*** Source information Section Begins ***

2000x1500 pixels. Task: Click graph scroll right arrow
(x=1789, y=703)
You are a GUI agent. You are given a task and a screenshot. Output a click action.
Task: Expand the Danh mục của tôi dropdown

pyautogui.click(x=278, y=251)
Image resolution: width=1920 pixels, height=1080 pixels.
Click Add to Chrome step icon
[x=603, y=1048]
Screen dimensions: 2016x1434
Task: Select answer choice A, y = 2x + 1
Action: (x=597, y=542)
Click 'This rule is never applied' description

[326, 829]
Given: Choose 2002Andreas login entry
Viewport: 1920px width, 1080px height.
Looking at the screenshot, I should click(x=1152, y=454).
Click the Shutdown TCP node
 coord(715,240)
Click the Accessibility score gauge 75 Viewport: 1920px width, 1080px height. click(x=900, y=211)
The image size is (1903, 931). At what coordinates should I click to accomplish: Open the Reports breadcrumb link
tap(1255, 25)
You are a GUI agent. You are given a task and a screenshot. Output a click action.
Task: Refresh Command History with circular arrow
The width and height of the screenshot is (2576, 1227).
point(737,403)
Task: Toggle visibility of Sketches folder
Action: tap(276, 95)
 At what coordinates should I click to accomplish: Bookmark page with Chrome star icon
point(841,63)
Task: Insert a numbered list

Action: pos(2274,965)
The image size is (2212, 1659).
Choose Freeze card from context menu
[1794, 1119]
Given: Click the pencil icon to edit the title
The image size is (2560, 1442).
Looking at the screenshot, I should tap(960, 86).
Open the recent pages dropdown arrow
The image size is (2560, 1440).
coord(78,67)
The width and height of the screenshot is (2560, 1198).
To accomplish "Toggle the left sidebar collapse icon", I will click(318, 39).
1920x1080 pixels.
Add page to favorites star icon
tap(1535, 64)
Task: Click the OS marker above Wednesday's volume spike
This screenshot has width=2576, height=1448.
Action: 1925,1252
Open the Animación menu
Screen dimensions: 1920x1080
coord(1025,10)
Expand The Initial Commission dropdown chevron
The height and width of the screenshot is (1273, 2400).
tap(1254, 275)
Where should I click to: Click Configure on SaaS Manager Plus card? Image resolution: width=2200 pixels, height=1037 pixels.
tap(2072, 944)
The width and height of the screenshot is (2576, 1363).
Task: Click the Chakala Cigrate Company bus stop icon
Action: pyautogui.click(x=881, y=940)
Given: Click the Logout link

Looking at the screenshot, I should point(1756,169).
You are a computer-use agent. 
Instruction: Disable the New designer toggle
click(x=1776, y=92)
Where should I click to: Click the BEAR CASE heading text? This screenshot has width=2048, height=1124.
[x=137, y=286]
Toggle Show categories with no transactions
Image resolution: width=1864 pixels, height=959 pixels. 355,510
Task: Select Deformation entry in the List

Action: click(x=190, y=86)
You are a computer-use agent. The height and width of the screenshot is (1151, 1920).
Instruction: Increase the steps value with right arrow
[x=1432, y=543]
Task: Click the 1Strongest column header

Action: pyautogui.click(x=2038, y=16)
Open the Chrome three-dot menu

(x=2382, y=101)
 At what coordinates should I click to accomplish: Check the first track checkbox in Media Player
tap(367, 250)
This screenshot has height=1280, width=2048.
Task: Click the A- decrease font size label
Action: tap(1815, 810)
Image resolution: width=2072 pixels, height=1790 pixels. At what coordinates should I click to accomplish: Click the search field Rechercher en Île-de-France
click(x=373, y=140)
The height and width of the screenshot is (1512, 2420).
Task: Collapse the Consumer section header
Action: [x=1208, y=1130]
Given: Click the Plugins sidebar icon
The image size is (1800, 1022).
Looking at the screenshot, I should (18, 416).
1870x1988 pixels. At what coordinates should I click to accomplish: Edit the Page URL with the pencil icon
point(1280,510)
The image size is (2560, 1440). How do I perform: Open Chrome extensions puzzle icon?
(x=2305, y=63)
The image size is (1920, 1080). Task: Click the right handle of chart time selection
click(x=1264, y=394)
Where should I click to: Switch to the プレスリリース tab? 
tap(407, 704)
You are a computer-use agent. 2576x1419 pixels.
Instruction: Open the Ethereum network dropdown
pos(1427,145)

*** Source information Section Ends ***

### [Goal of the exercise]
The answer should contain every line of the data, unchanged.

### [Answer for the task]
2000x1500 pixels. Task: Click graph scroll right arrow
(x=1789, y=703)
You are a GUI agent. You are given a task and a screenshot. Output a click action.
Task: Expand the Danh mục của tôi dropdown

pyautogui.click(x=278, y=251)
Image resolution: width=1920 pixels, height=1080 pixels.
Click Add to Chrome step icon
[x=603, y=1048]
Screen dimensions: 2016x1434
Task: Select answer choice A, y = 2x + 1
Action: (x=597, y=542)
Click 'This rule is never applied' description

[326, 829]
Given: Choose 2002Andreas login entry
Viewport: 1920px width, 1080px height.
Looking at the screenshot, I should click(x=1152, y=454).
Click the Shutdown TCP node
 coord(715,240)
Click the Accessibility score gauge 75 Viewport: 1920px width, 1080px height. click(x=900, y=211)
The image size is (1903, 931). At what coordinates should I click to accomplish: Open the Reports breadcrumb link
tap(1255, 25)
You are a GUI agent. You are given a task and a screenshot. Output a click action.
Task: Refresh Command History with circular arrow
The width and height of the screenshot is (2576, 1227).
point(737,403)
Task: Toggle visibility of Sketches folder
Action: tap(276, 95)
 At what coordinates should I click to accomplish: Bookmark page with Chrome star icon
point(841,63)
Task: Insert a numbered list

Action: pos(2274,965)
The image size is (2212, 1659).
Choose Freeze card from context menu
[1794, 1119]
Given: Click the pencil icon to edit the title
The image size is (2560, 1442).
Looking at the screenshot, I should tap(960, 86).
Open the recent pages dropdown arrow
The image size is (2560, 1440).
coord(78,67)
The width and height of the screenshot is (2560, 1198).
To accomplish "Toggle the left sidebar collapse icon", I will click(318, 39).
1920x1080 pixels.
Add page to favorites star icon
tap(1535, 64)
Task: Click the OS marker above Wednesday's volume spike
This screenshot has width=2576, height=1448.
Action: 1925,1252
Open the Animación menu
Screen dimensions: 1920x1080
coord(1025,10)
Expand The Initial Commission dropdown chevron
The height and width of the screenshot is (1273, 2400).
tap(1254, 275)
Where should I click to: Click Configure on SaaS Manager Plus card? Image resolution: width=2200 pixels, height=1037 pixels.
tap(2072, 944)
The width and height of the screenshot is (2576, 1363).
Task: Click the Chakala Cigrate Company bus stop icon
Action: pyautogui.click(x=881, y=940)
Given: Click the Logout link

Looking at the screenshot, I should point(1756,169).
You are a computer-use agent. 
Instruction: Disable the New designer toggle
click(x=1776, y=92)
Where should I click to: Click the BEAR CASE heading text? This screenshot has width=2048, height=1124.
[x=137, y=286]
Toggle Show categories with no transactions
Image resolution: width=1864 pixels, height=959 pixels. 355,510
Task: Select Deformation entry in the List

Action: click(x=190, y=86)
You are a computer-use agent. The height and width of the screenshot is (1151, 1920).
Instruction: Increase the steps value with right arrow
[x=1432, y=543]
Task: Click the 1Strongest column header

Action: pyautogui.click(x=2038, y=16)
Open the Chrome three-dot menu

(x=2382, y=101)
 At what coordinates should I click to accomplish: Check the first track checkbox in Media Player
tap(367, 250)
This screenshot has height=1280, width=2048.
Task: Click the A- decrease font size label
Action: tap(1815, 810)
Image resolution: width=2072 pixels, height=1790 pixels. At what coordinates should I click to accomplish: Click the search field Rechercher en Île-de-France
click(x=373, y=140)
The height and width of the screenshot is (1512, 2420).
Task: Collapse the Consumer section header
Action: [x=1208, y=1130]
Given: Click the Plugins sidebar icon
The image size is (1800, 1022).
Looking at the screenshot, I should (18, 416).
1870x1988 pixels. At what coordinates should I click to accomplish: Edit the Page URL with the pencil icon
point(1280,510)
The image size is (2560, 1440). How do I perform: Open Chrome extensions puzzle icon?
(x=2305, y=63)
The image size is (1920, 1080). Task: Click the right handle of chart time selection
click(x=1264, y=394)
Where should I click to: Switch to the プレスリリース tab? 
tap(407, 704)
You are a computer-use agent. 2576x1419 pixels.
Instruction: Open the Ethereum network dropdown
pos(1427,145)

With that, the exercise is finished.